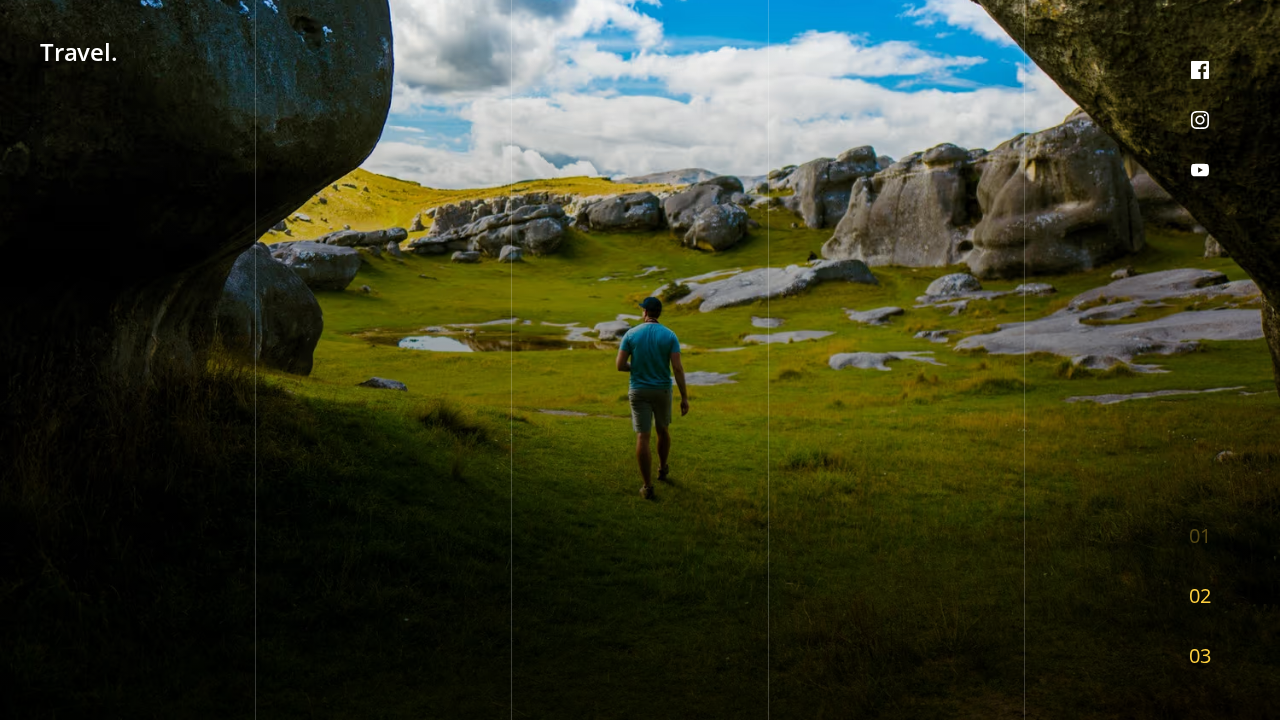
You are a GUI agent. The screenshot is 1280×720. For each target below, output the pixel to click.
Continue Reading (117, 654)
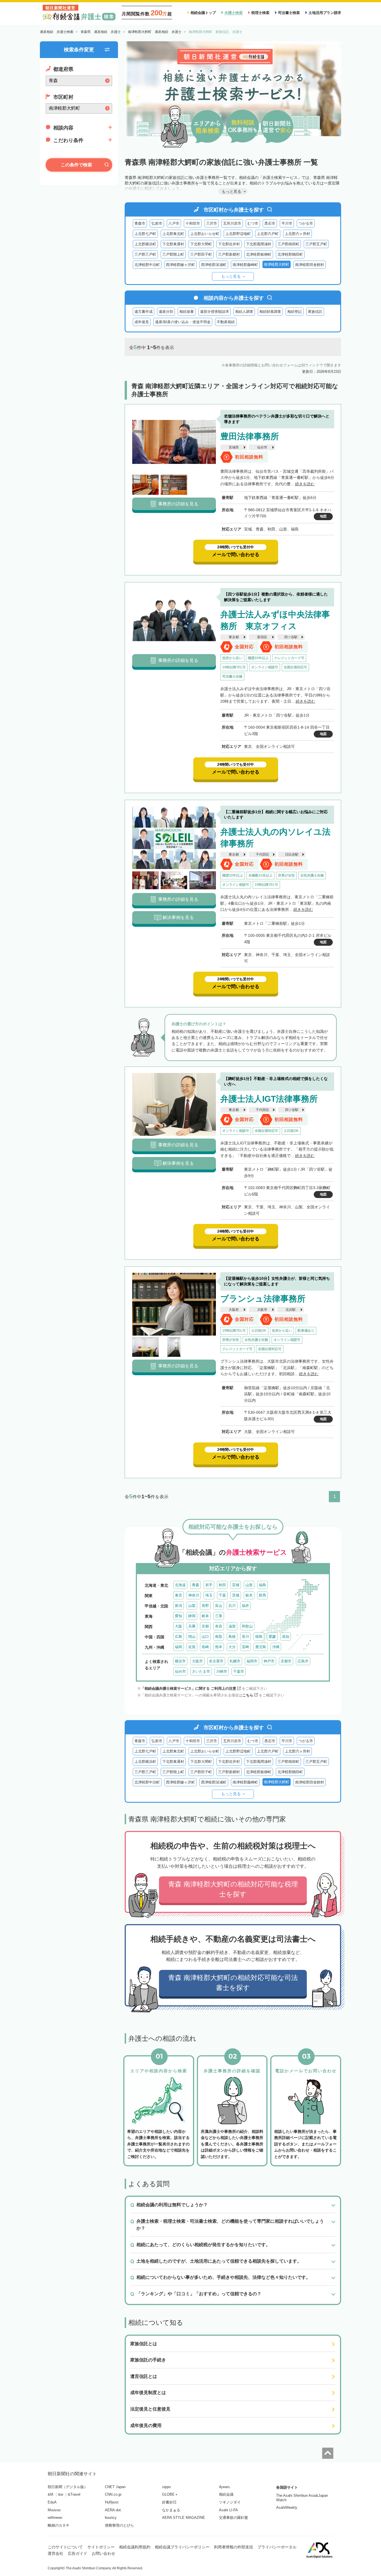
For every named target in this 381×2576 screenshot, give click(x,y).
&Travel (74, 2494)
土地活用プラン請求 (324, 13)
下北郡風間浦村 (258, 244)
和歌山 (247, 1626)
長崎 (205, 1647)
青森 (195, 1585)
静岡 (192, 1616)
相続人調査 (244, 311)
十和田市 (192, 223)
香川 (245, 1636)
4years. (225, 2487)
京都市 (286, 1661)
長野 (205, 1605)
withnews (55, 2517)
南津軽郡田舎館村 (309, 265)
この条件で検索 (76, 164)
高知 (285, 1636)
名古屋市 (216, 1661)
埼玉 (209, 1595)
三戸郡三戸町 (145, 254)
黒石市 (269, 223)
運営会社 (55, 2553)
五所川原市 (232, 223)
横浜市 (180, 1661)
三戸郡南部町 (288, 244)
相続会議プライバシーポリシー (182, 2547)
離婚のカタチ (58, 2525)
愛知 (178, 1616)
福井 (245, 1605)
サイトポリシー (101, 2547)
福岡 (178, 1647)
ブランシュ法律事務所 (262, 1298)
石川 (232, 1605)
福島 (262, 1585)
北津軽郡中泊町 (147, 265)
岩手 (209, 1585)
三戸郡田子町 (201, 254)
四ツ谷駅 (291, 637)
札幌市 (235, 1661)
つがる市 (305, 223)
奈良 (218, 1626)
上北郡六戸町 (268, 234)
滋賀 (232, 1626)
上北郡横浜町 (145, 244)
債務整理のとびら (119, 2525)
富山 (218, 1605)
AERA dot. (113, 2510)
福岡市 (252, 1661)
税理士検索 (260, 13)
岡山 (192, 1636)
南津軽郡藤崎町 (245, 265)
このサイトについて (65, 2547)
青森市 (139, 223)
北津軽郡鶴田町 (290, 254)
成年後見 (141, 322)
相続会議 (226, 2494)
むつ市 (252, 223)
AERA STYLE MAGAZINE (183, 2517)
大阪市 (262, 1310)
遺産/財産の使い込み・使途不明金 (183, 322)
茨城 (235, 1595)
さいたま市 (201, 1671)
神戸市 (269, 1661)
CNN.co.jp (113, 2494)
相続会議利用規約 (134, 2547)
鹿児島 (260, 1647)
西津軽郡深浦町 (213, 265)
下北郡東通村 (173, 244)
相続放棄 (186, 311)
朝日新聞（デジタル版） (68, 2487)
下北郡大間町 (201, 244)
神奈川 (193, 1595)
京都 (205, 1626)
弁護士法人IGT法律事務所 (269, 1098)
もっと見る (231, 276)
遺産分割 (166, 311)
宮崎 (245, 1647)
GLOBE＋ (170, 2494)
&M (50, 2494)
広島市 (303, 1661)
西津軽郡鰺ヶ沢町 (180, 265)
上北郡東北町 (173, 234)
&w (60, 2494)
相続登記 (294, 311)
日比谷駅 (291, 854)
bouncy (111, 2517)
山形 (249, 1585)
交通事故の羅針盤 (233, 2517)
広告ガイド (77, 2553)
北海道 (180, 1585)
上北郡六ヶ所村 (297, 234)
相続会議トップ (203, 13)
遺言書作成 (143, 311)
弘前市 (156, 223)
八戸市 (173, 223)
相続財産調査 (270, 311)
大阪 (178, 1626)
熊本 (218, 1647)
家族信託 (315, 311)
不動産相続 (226, 322)
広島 (178, 1636)
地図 (323, 516)
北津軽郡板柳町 (258, 254)
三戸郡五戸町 (316, 244)
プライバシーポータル (276, 2547)
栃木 (249, 1595)
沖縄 (275, 1647)
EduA (52, 2502)
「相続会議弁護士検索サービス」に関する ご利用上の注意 (188, 1688)
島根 (232, 1636)
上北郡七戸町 (145, 234)
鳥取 (218, 1636)
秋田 (222, 1585)
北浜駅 (291, 1310)
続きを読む (305, 484)
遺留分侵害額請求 (214, 311)
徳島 (258, 1636)
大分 (232, 1647)
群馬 (262, 1595)
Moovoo (54, 2510)
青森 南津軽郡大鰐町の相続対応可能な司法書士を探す (233, 1982)
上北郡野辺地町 (238, 234)
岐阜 (205, 1616)
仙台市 (262, 447)
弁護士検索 (234, 13)
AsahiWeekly (286, 2507)
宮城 (235, 1585)
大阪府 (234, 1310)
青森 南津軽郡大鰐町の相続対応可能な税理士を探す (233, 1889)
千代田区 (262, 854)
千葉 (222, 1595)
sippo (166, 2487)
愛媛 (272, 1636)
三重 (218, 1616)
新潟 (178, 1605)
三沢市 (211, 223)
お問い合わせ (103, 2553)
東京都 (234, 637)
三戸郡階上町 (173, 254)
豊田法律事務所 (249, 436)
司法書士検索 (289, 13)
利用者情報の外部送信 (233, 2547)
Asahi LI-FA (228, 2510)
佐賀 (192, 1647)
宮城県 (234, 447)
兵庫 (192, 1626)
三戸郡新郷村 (229, 254)
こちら (247, 1695)
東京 (178, 1595)
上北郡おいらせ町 (204, 234)
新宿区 (262, 637)
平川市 (286, 223)
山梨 (192, 1605)
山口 (205, 1636)
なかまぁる (171, 2510)
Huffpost (112, 2502)
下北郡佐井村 (229, 244)
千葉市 (238, 1671)
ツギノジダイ (230, 2502)
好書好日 (169, 2502)
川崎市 (221, 1671)
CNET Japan (115, 2487)
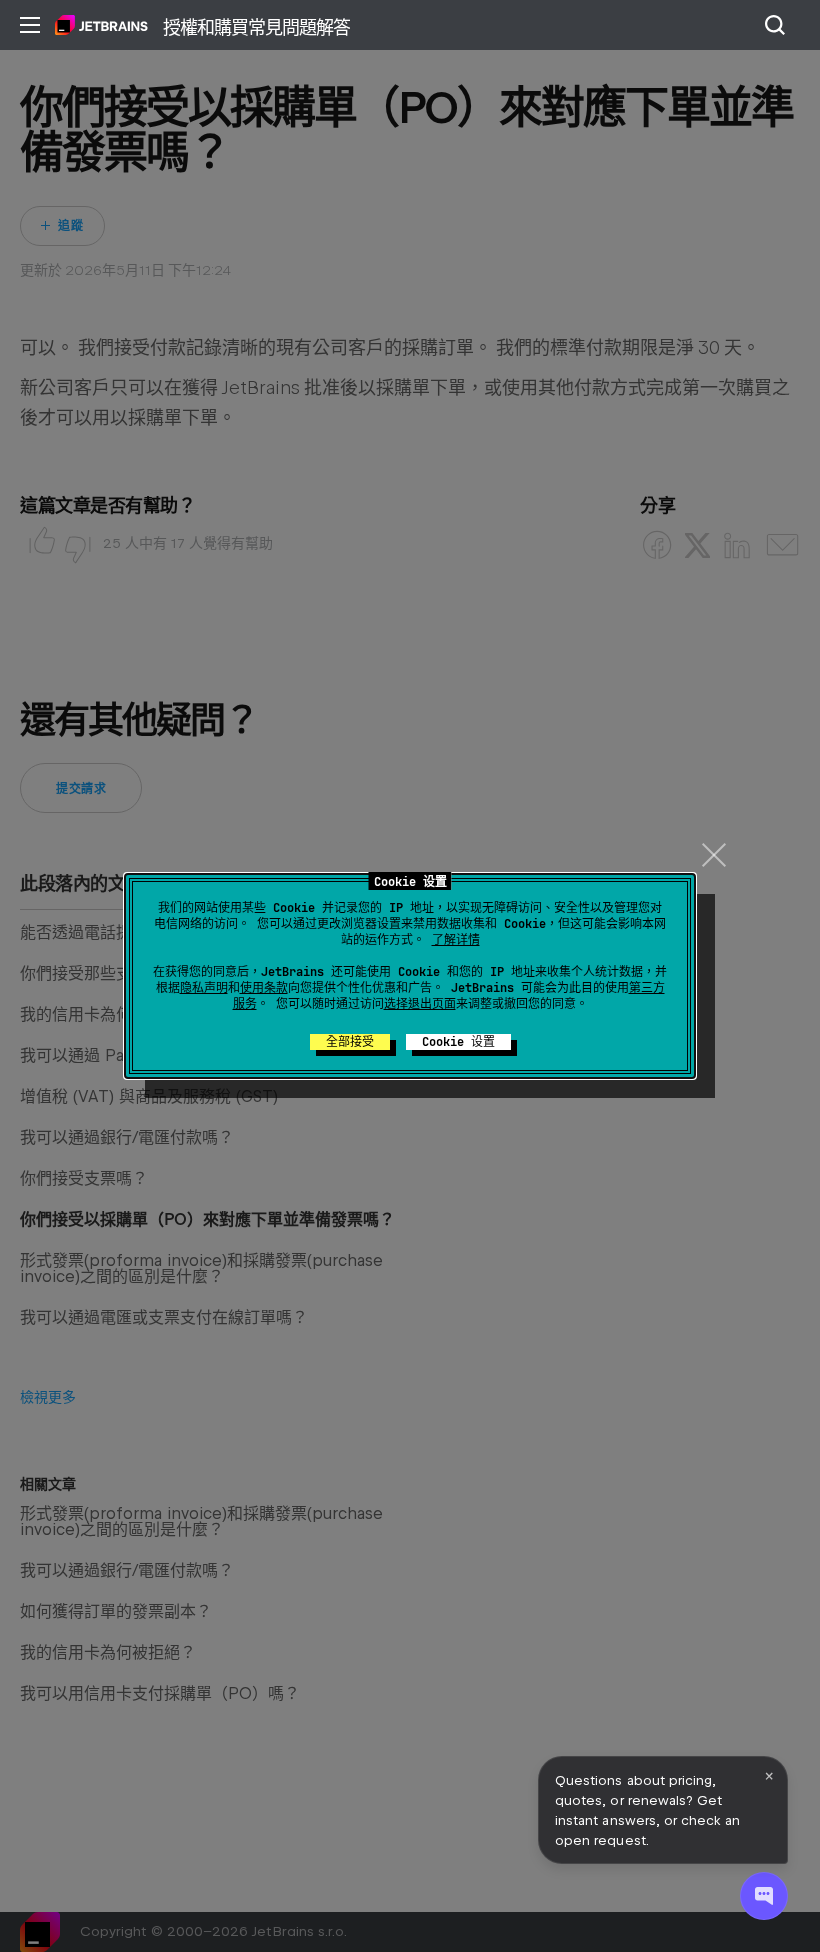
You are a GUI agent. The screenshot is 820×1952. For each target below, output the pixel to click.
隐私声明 (204, 988)
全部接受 (350, 1042)
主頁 (101, 25)
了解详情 (456, 940)
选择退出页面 (420, 1004)
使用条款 (264, 988)
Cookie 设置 (458, 1042)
§
Task to carry out
All lines from the line containing "川崎市 (221, 1671)" through the end of the listing above are to be given again exactly; pictures are not part of the copy.

Final answer
川崎市 (221, 1671)
CNET Japan (115, 2487)
You are a GUI agent. The screenshot is 820×1952. For each target below, output the pixel to click.
隐私声明 (204, 988)
全部接受 (350, 1042)
主頁 (101, 25)
了解详情 (456, 940)
选择退出页面 (420, 1004)
使用条款 (264, 988)
Cookie 设置 (458, 1042)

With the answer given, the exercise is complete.